* Task prompt *
Using the word "agent" as the filter, copy each matching line from the records.

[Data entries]
• • •

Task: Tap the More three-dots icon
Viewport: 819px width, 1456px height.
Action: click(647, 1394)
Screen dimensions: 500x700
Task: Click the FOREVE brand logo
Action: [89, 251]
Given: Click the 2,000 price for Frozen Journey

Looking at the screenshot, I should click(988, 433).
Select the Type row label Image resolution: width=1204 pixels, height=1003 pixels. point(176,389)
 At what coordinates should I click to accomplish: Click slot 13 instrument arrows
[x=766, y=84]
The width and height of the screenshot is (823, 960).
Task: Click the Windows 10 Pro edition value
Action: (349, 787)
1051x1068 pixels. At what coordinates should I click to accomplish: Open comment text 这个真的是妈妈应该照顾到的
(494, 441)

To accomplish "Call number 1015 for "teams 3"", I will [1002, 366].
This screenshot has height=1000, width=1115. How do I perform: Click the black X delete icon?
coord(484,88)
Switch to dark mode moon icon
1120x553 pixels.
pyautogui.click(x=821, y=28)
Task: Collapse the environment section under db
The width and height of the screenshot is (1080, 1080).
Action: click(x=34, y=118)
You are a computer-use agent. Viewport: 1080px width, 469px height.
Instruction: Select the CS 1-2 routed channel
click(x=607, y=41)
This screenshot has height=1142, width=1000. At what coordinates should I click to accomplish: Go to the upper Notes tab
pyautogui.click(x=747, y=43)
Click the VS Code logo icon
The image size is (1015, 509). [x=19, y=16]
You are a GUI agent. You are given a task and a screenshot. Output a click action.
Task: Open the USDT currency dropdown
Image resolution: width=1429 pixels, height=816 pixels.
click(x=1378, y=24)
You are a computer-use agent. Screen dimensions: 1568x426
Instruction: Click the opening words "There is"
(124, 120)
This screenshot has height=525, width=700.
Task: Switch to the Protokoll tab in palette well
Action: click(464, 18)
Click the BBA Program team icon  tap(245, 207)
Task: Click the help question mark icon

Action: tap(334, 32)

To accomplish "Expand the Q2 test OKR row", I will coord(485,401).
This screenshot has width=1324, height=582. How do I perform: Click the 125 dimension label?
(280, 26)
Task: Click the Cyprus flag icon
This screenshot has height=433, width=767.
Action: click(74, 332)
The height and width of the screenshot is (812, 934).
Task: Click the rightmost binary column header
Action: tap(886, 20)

• • •

* Solved problem *
You are a computer-use agent. Viewport: 1080px width, 469px height.
You are a GUI agent. You are given a task and a screenshot. Output a click action.
You are a computer-use agent. Screen dimensions: 1568x426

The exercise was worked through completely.